— START OF DATA ENTRIES —

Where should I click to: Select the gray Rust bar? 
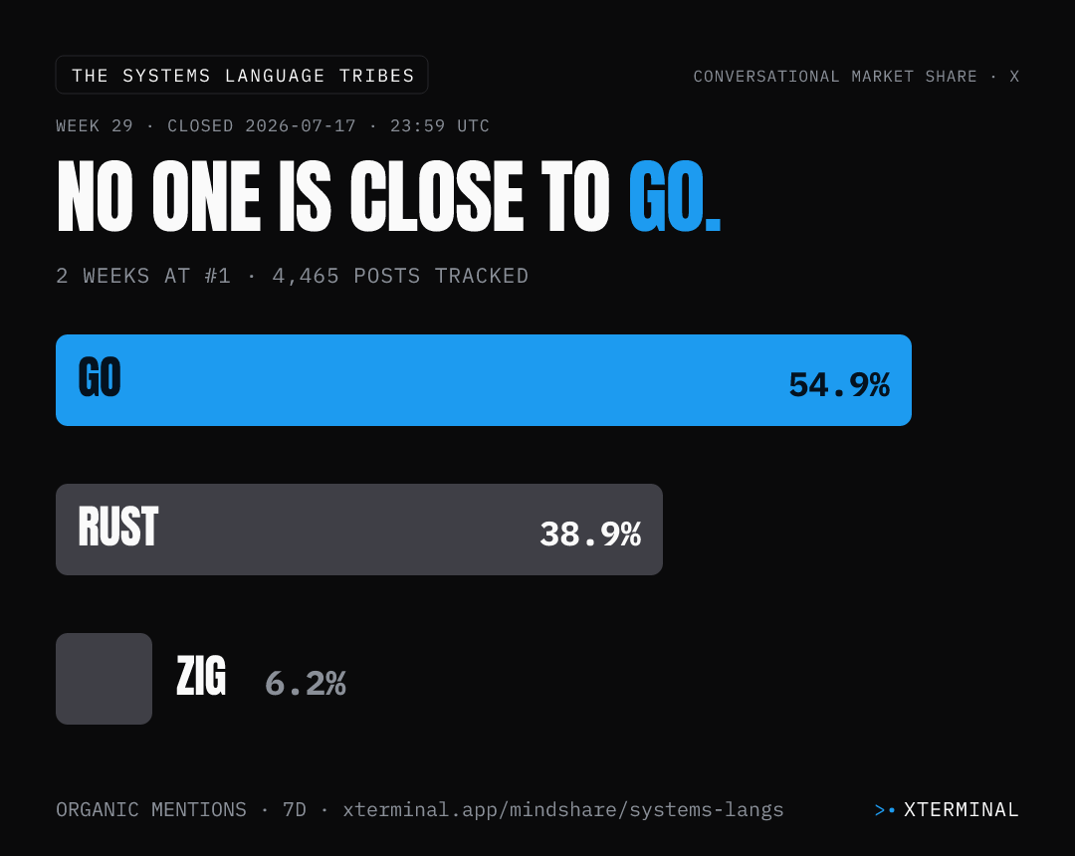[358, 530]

— END OF DATA ENTRIES —
— START OF DATA ENTRIES —

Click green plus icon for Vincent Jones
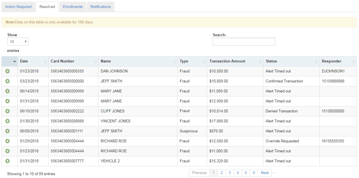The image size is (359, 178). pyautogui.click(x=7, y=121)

— END OF DATA ENTRIES —
— START OF DATA ENTRIES —

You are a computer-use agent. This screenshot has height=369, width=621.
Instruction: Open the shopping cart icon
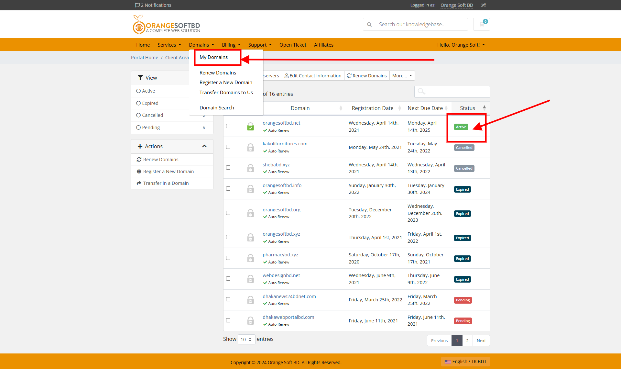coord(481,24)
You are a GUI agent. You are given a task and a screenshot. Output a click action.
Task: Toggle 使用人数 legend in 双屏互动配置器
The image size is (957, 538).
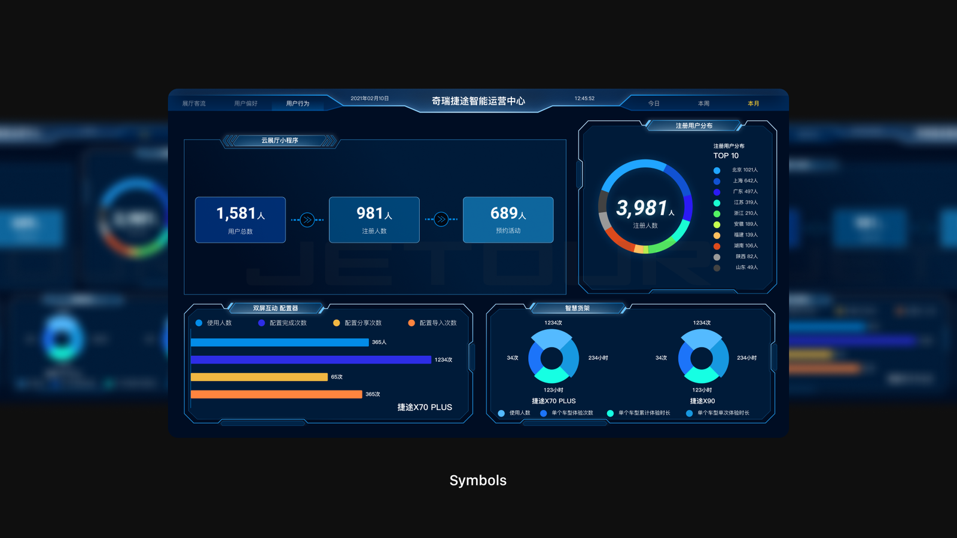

— END OF DATA ENTRIES —

- [SHORT EXERCISE] Rewrite everything from the line that contains "You are a computer-use" down to the line that contains "The image size is (957, 538).", including the requests, and leave out the pictures. Scale every coordinate in the answers by 0.45 and round to whole numbers, with halves rounded up, while keeping the numbers in the requests as they are.

- [TASK ANSWER]
You are a computer-use agent. This screenshot has height=369, width=621.
Instruction: Open the shopping cart icon
coord(216,11)
You are a GUI agent. You are given a task and a screenshot. Output a click action.
Task: Toggle 使用人数 legend in 双屏互动配置器
The image size is (957, 538).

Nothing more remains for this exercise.